In this article, they explained that the Ohio Department of Medicaid was changing the way it pays for prescription drugs by, “giving the boot to all pharmacy middlemen” because the Medicaid program wants to shift away from what’s called the “spread pricing” practice.
“Medicaid officials directed the states’ five managed care plans Tuesday to terminate contracts with pharmacy benefit managers using the secretive pricing method and move to a more transparent pass-through pricing model effective Jan. 1,” Lucas Sullivan and Catherine Candisky wrote. Marty Schladen contributed to the article.

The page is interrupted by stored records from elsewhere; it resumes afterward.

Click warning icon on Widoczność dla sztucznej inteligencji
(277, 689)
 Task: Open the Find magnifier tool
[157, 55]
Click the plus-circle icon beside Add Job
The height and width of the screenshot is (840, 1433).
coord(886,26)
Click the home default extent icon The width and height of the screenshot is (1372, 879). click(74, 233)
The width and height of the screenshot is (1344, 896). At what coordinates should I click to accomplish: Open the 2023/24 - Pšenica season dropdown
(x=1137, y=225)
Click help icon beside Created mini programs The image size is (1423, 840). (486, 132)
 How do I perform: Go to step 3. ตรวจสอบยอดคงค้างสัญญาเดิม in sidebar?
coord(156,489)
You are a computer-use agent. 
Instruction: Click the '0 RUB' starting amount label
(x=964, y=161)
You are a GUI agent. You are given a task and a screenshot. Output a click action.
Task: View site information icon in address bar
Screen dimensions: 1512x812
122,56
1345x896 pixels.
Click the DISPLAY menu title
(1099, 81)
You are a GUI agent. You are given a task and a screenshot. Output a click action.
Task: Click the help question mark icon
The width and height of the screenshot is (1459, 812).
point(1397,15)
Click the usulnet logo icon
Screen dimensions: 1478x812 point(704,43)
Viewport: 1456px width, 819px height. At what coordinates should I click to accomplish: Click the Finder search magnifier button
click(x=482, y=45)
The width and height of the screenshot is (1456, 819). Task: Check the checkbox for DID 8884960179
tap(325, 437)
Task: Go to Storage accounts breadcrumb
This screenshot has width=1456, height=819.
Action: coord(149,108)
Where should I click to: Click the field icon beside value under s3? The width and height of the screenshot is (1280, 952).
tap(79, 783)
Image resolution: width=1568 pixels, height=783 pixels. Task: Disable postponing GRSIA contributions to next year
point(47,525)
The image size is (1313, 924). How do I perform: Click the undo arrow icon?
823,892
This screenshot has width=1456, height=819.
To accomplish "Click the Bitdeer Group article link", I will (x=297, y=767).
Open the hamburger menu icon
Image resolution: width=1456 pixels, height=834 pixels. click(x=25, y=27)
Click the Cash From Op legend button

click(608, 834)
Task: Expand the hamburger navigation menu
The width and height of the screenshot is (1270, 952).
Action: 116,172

In the article, published on Aug. 14, they wrote that a state-commissioned report showed that in one year, the two PBMs billed taxpayers $223.7 million more for prescription drugs than they reimbursed pharmacies to fill those prescriptions.
“PBMs hired by Ohio Medicaid’s five managed care plans have been making millions by billing taxpayers far more than they reimburse pharmacists for filling prescriptions for Medicaid patients, with the difference known as price spread,” Sullivan and Candisky explained. “Under a ‘pass-through’ model, pharmacy middlemen would be paid a straight administrative fee and forced to bill the state the same amount they pay pharmacists.”
The five managed care plans contract with two PBMs: CVS Caremark has contracts with four health plans, and OptumRx has a contract with the other plan. In a statement, CVS Health said the news reports were inaccurate, that the PBMs serving Ohio’s Medicaid program will continue to help Ohio Medicaid members manage their drug costs. OptumRx did not respond to a request for comment from AHCJ.
In the series, called “Side Effects, an ongoing investigation into the rising costs of prescription drugs,” Candisky, Schladen and Sullivan have thoroughly covered how PBMs work, writing on such topics as, “How so-called rebates drive up the cost of prescription drugs,” “Was CVS favored by state in multimillion-dollar deal to provide HIV drugs?” and “Local pharmacies and their personal care in danger of disappearing.”
The National Community Pharmacists Association (PDF) defines PBMs as middlemen originally designated to cut administrative costs for health insurers, validate patient eligibility, administer pharmacy benefits, and negotiate costs between pharmacies and health plans. The nation’s three largest PBMs manage drug benefits for most Americans with prescription drug coverage and yet are mostly unregulated, NCPA says.
This year, many health care journalists have written about PBMs extensively. In June, Katie Wedell, an award-winning data journalist, wrote about she has covered PBMs in Ohio, and earlier this week we wrote about the work Tarbell has done on pharmacy contracts.